# PROBLEM REQUIREMENTS
Which lines of the entries contain the string "column"? Please find them and copy them.

# PROVIDED DATA
*** Begin section ***

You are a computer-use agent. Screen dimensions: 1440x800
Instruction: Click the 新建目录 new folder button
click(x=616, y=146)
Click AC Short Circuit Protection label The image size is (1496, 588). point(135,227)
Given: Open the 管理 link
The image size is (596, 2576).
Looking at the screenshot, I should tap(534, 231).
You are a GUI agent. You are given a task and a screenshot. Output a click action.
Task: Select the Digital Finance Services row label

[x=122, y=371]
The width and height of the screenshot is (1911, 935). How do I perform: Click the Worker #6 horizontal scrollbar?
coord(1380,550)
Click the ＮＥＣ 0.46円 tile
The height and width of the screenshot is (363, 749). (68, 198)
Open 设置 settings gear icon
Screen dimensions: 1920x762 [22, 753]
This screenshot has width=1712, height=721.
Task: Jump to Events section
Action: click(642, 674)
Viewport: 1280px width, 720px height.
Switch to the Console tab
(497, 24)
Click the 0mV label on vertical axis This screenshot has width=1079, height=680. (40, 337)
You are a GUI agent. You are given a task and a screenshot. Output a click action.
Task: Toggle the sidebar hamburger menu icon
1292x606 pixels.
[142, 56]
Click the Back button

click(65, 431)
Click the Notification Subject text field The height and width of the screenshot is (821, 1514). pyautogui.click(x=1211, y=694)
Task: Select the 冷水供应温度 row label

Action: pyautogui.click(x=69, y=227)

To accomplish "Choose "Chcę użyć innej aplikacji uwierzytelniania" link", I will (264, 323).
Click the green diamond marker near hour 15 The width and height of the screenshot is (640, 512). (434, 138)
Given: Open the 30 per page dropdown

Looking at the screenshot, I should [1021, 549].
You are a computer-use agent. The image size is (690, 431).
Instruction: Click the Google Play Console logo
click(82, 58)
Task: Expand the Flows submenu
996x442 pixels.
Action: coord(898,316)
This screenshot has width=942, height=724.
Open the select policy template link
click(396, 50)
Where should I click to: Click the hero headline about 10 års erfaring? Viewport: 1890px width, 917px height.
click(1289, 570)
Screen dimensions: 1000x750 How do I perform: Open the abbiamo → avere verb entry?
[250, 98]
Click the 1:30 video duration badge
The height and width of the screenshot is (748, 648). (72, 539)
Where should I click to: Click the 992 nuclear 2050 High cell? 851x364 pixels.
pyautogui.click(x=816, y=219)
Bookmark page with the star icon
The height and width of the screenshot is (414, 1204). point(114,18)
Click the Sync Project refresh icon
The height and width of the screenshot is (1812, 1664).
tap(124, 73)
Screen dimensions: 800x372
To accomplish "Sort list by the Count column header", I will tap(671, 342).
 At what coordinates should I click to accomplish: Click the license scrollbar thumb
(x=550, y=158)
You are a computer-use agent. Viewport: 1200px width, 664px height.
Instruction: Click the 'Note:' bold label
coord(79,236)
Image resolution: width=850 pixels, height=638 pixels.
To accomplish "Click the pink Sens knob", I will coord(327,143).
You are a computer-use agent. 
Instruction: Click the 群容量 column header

*** End section ***

# PROBLEM SOLUTION
To accomplish "Sort list by the Count column header", I will tap(671, 342).
Instruction: Click the 群容量 column header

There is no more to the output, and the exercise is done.